In class actions, both federal and in California, the judge must approve the class action settlement. (Ficalora v. Lockheed California Company (9th Cir. 1875) 751 F. 2d 995, 996; Officers for Justice v. Civil Service Commission of the City and County of San Francisco (9th Cir. 1982) 688 F. 2d 615, 623-624; Fed. Rules of Civil Procedure; Rule 23(e); La Sala v. American Savings and Loan Association (1971) 5 Cal. 3d 864, 872; Trotsky v. Los Angeles Federal Savings and Loan Association (1975) 48 Cal. App. 3d 134, 149.) When a class action settlement is submitted for approval, the role of the court is to hold a hearing on the fairness of the proposed settlement. However, the fairness hearing is not to be turned into a trial or rehearsal for trial on the merits. (Officers for Justice v. Civil Service Commission of the City and County of San Francisco, supra, 688 F. 2d at p. 625.)
In order to determine whether the settlement is fair, adequate, and reasonable, the court will balance various factors which may include some or all of the following: the strength of the applicant's case; the risk, expense, complexity, and likely duration of further litigation; the amount offered in settlement; the extent to which discovery has been completed so that the opposing parties can gauge the strength and weakness of all parties; the stage of the proceedings; the experience and views of counsel; the presence of a governmental participant; and the reaction of the class members to the proposed settlement. (Officers for Justice v. Civil Service Commission of the City and County of San Francisco, supra, 688 F. 2d at p. 625.)
In addition to this general framework, we have established further criteria for evaluating settlements in matters under our jurisdiction which have the sponsorship of all active parties to the proceeding. The sponsoring parties here argue that the Settlement resolving Pacific's implementation cost recovery satisfies the Commission criteria for "all-party sponsorship" and should be evaluated on that basis.
The Commission established criteria for approval of "all-party" settlement proposals, in D.92-12-019. In that decision, we stated that we are prepared to adopt a settlement that meets sponsorship and content criteria which pertain to both the identity and capacity of the sponsoring parties and the terms of their recommendation. As a precondition to our approval the Commission must be satisfied that a proposed all party settlement:
a. commands the unanimous sponsorship of all active parties to the instant proceeding;
b. that the sponsoring parties are fairly reflective of the affected interests;
c. that no term of the settlement contravenes statutory provisions or prior Commission's decisions; and
d. that the settlement conveys to the Commission sufficient information to permit us to discharge our future regulatory obligations with respect to the parties and their interests.
The parties to the Settlement at issue here argue that each of the four prongs identified in D.92-12-019 is satisfied. Six parties have joined in sponsoring the Settlement Agreement. While other parties participated in the PHC, they propounded no data requests and did not participate in the depositions of Pacific's witnesses. The six signing parties thus argue that they comprise the total number of parties active in testing Pacific's December 20, 1999 filing, which documents its request for recovery of local competition implementation costs. Because each of the active parties has signed the Settlement Agreement, we agree that the "all party sponsorship" prong of the test is satisfied.

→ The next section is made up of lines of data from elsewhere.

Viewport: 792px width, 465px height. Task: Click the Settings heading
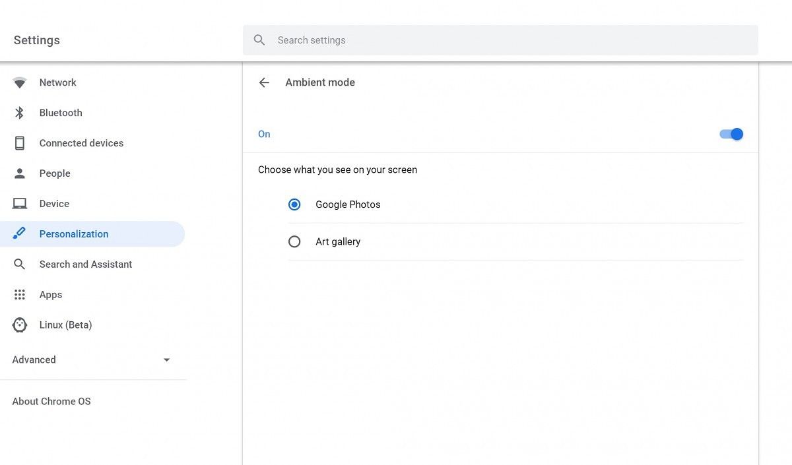pyautogui.click(x=36, y=40)
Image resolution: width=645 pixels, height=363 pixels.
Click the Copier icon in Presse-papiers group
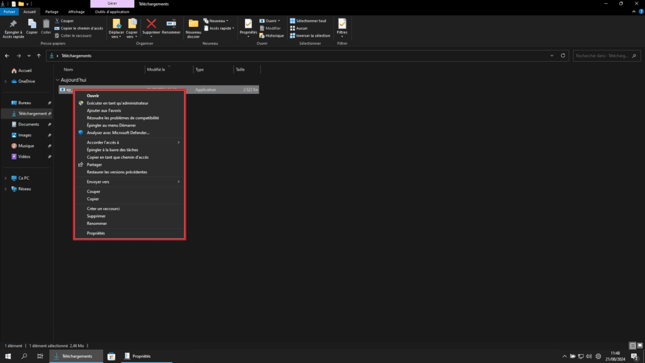[x=31, y=26]
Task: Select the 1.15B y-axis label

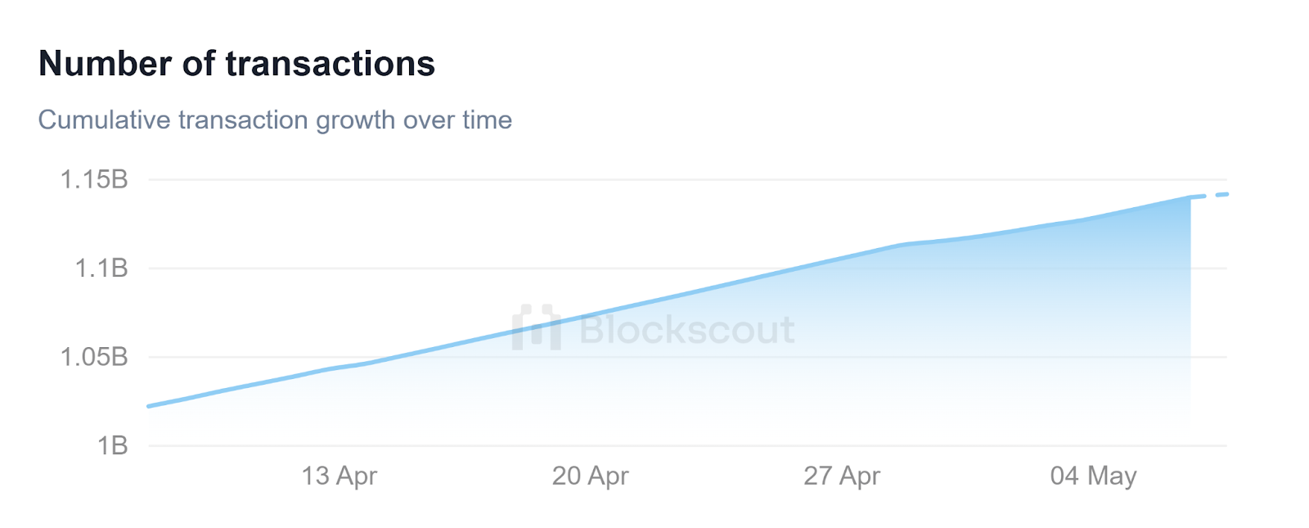Action: (x=94, y=179)
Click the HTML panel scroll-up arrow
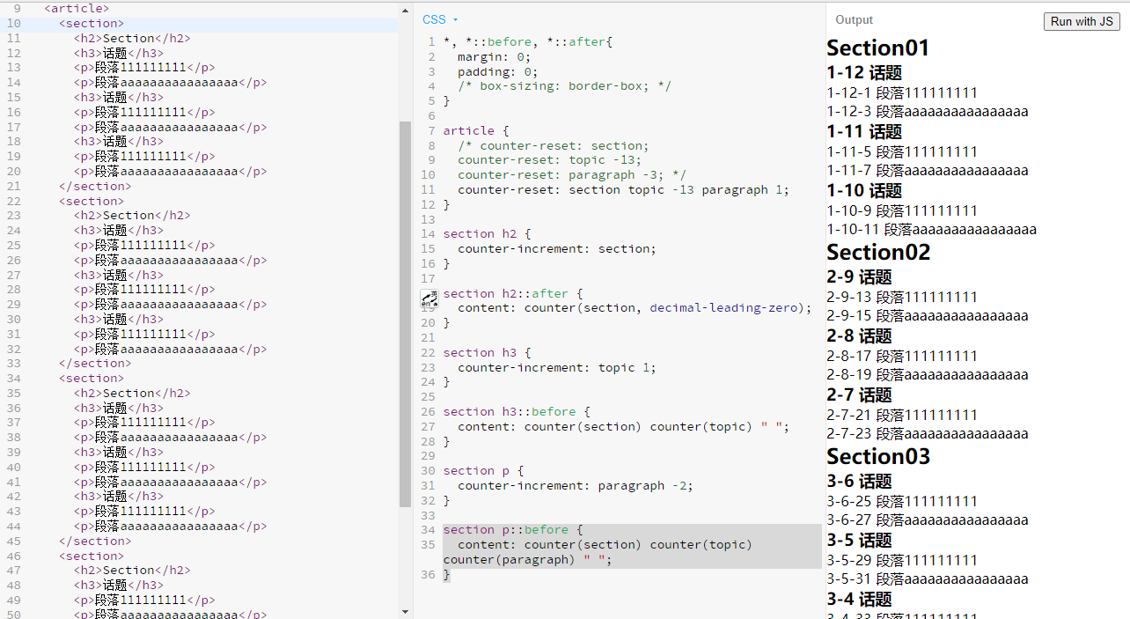The width and height of the screenshot is (1130, 619). [x=405, y=9]
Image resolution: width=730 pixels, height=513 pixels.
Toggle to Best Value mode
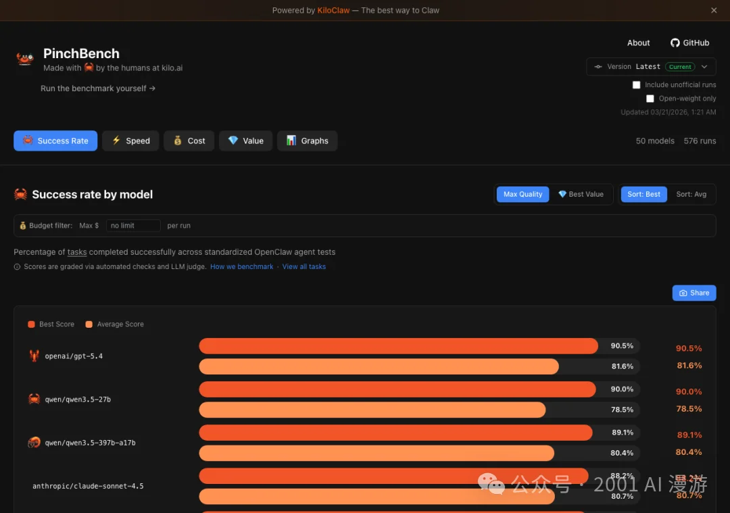(581, 194)
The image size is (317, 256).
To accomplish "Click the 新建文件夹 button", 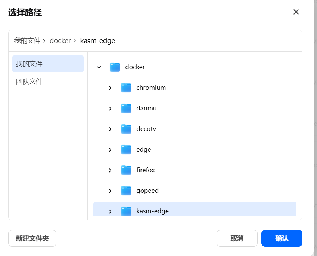I will coord(32,238).
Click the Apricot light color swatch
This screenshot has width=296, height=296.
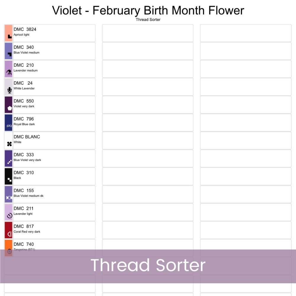pyautogui.click(x=9, y=30)
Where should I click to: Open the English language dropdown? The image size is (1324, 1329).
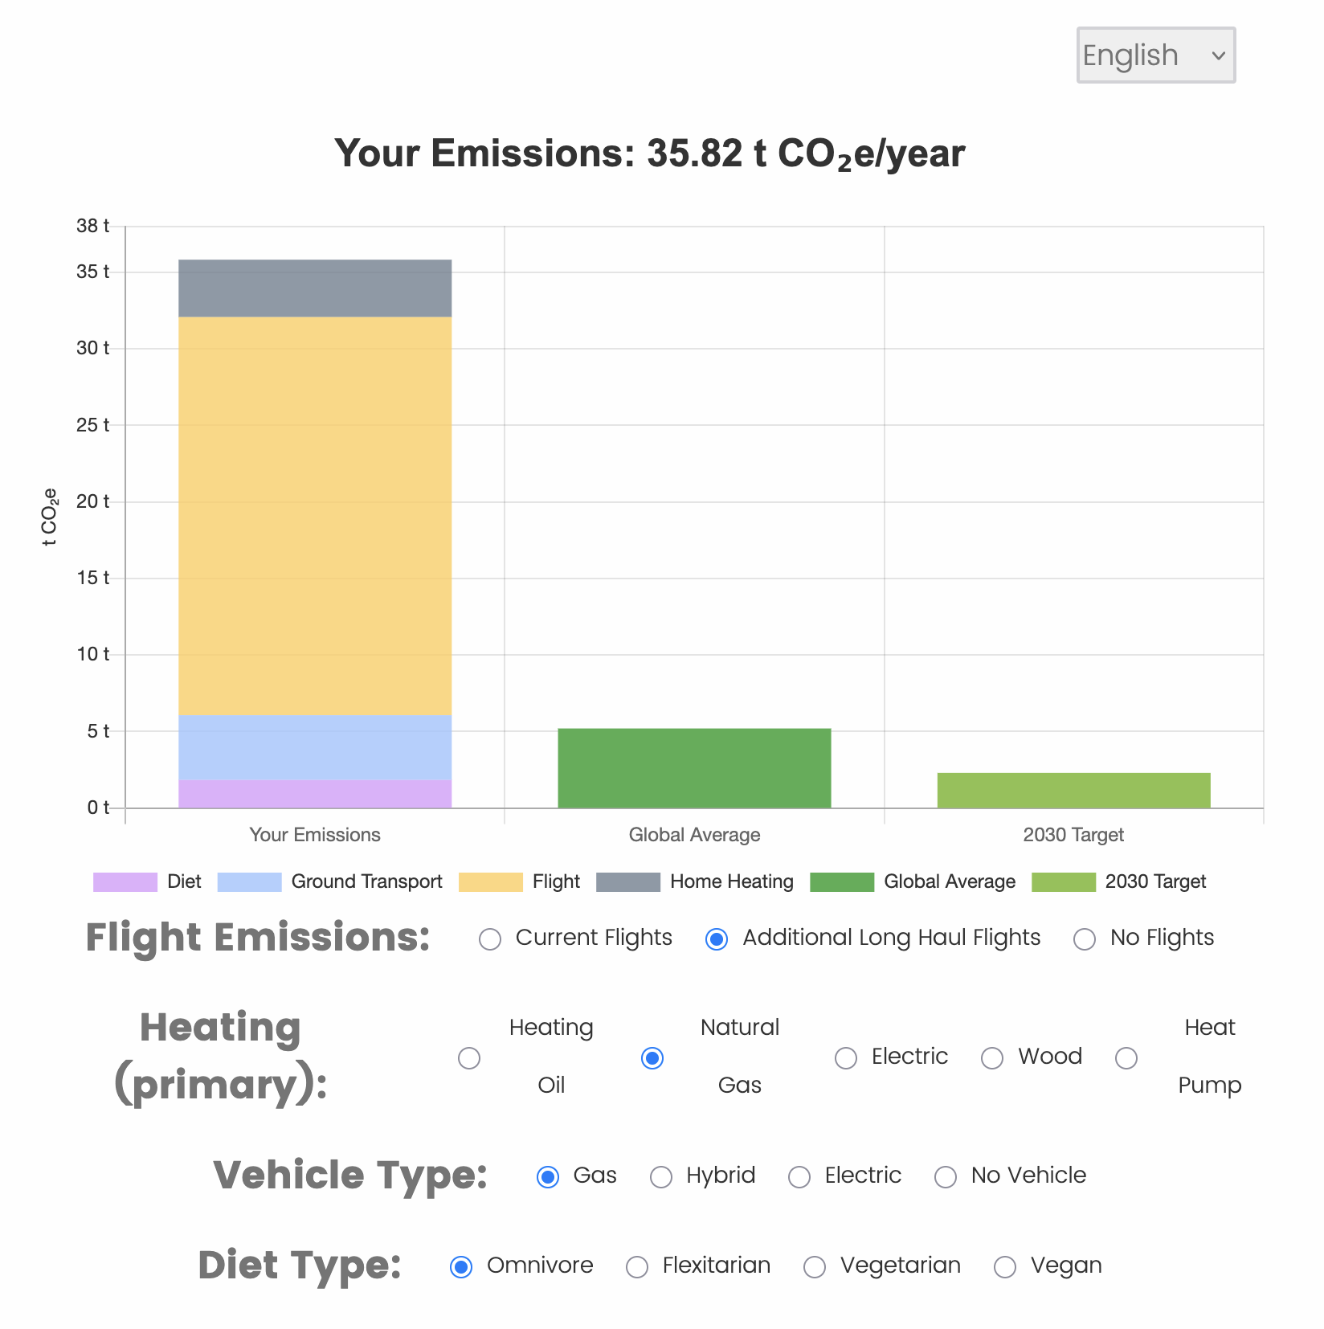1154,55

The second prong of the all party test is "that the sponsoring parties are fairly reflective of the affected interests." We find that the signing parties represent and reflect the spectrum of interests affected by the substance of the Settlement Agreement: the utility and its investors (Pacific Bell), residential ratepayers (ORA, TURN) small and medium-sized business ratepayers (ORA, TURN), large ratepayers (ORA), purchasers of access (AT&T, MCI), and Pacific Bell's competitors (CCTA, AT&T, MCI). We thus find that the sponsoring parties, "command broad support among participants fairly reflective of . . . interests" affected by Pacific's recovery of local competition implementation costs.
The third element of the all party settlement test is "that no term of the settlement contravenes statutory provisions or prior Commission decisions." The parties argue that they expended considerable effort ensuring that the Settlement Agreement comports with statute and precedents, and do not believe that any of its terms or provisions contravene statute or prior Commission decisions. We conclude that the third prong of the test is satisfied.
Finally, the fourth prong of the all party settlement test requires, "that the settlement convey to the Commission sufficient information to permit [it] to discharge our future regulatory obligations with respect to the parties and their interests." The parties argue that the Settlement Agreement, coupled with the statements of factual and legal considerations contained in their Joint Motion, provide sufficient information to the Commission to permit it to discharge its regulatory obligations. As the Commission noted in D.93-02-056, its "primary obligation is to set just and reasonable rates."
Further, in D.93-02-056, the Commission concluded that inclusion of specific rates in the settlement there provided a basis for its findings:
The Settlement Agreement, containing as it does specific rates to be applicable . . .conveys sufficient information to permit the Commission to discharge its future regulatory obligations with respect to the parties to the instant proceeding.
Here, too, the Settlement Agreement includes a specific amount to be recovered, by year, as well as the means for implementing it. Thus, the parties argue that this Settlement Agreement also conveys sufficient information to permit the Commission to discharge its regulatory obligations. We agree.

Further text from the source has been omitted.